The newest risk to prices highlights how in the 19-nation currency bloc — as in the US, the UK and other industrialized nations — headline inflation is still far below target even as the economy recovers. Whether that heightens calls for the ECB to step up its 1.1 trillion euro (US$1.2 trillion) quantitative-easing program is likely to depend on how Draghi communicates the complex economic picture.
“People think central banks don’t have a handle on inflation anymore and that’s not true,” Johns Hopkins University professor of economics Jon Faust said in an interview at the Kansas City Fed’s annual meeting in Jackson Hole, Wyoming.
“Inflation will come back, but the specific timing of that is much more difficult in the current environment,” he said.
Euro-area consumer prices rose an annual 0.2 percent last month, unchanged from July, data from the EU’s statistics office showed yesterday. Economists surveyed by Bloomberg predicted a rate of 0.1 percent.

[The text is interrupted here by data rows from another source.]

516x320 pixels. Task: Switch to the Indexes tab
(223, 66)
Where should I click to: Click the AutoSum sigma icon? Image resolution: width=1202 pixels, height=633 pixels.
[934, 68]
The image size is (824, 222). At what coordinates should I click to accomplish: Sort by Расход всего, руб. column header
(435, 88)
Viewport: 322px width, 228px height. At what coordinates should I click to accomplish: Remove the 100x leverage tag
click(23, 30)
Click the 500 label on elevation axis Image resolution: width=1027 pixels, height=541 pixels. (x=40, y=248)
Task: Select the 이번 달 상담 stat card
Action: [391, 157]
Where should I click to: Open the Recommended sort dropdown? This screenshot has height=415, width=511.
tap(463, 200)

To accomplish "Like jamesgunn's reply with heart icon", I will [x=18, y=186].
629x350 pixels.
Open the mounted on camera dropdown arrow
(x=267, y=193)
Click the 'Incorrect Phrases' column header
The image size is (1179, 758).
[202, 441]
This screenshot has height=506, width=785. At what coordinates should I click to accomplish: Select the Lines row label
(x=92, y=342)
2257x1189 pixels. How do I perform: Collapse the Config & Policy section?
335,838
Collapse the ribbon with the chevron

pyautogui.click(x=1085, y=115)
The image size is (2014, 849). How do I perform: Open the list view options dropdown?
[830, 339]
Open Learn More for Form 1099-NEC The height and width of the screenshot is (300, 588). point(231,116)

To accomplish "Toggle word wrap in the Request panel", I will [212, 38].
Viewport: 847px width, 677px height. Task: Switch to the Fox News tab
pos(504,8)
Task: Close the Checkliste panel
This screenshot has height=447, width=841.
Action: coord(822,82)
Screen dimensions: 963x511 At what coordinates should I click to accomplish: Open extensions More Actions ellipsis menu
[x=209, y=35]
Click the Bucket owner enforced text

The ECB forecast in June that price gains would average 1.5 percent next year and 1.8 percent in 2017, provided its stimulus is implemented in full. That would mark a return to the goal of keeping inflation just under 2 percent over the medium term. Economic headwinds could make that outlook harder to achieve.
The ECB’s Governing Council is to convene in Frankfurt from tomorrow to set monetary policy and Draghi is to present the quarterly economic forecasts at a press conference on Thursday. Officials including Executive Board member Peter Praet, the ECB’s chief economist, said last week that they are ready to extend or expand quantitative easing if needed.
“The ECB staff macroeconomic projections are likely to show a downward revision in inflation forecasts for both this year and 2016, resulting from a stronger euro and weaker oil-price futures,” Barclays PLC chief European economist Philippe Gudin said in a note to clients on Friday.
“We now expect further easing to be announced before year-end,” he wrote.
Central bankers have an opportunity to discuss their predicament again starting on Friday, when they and finance ministers from the G20 nations gather for a two-day meeting in Ankara.
At Jackson Hole, academics effectively delivered a beating to central banks’ confidence in their ability to predict and manage their key variables, by pointing out wide gaps in knowledge about how inflation works.
Harvard University’s Gita Gopinath argued that the relationship between prices and exchange rates is not well understood.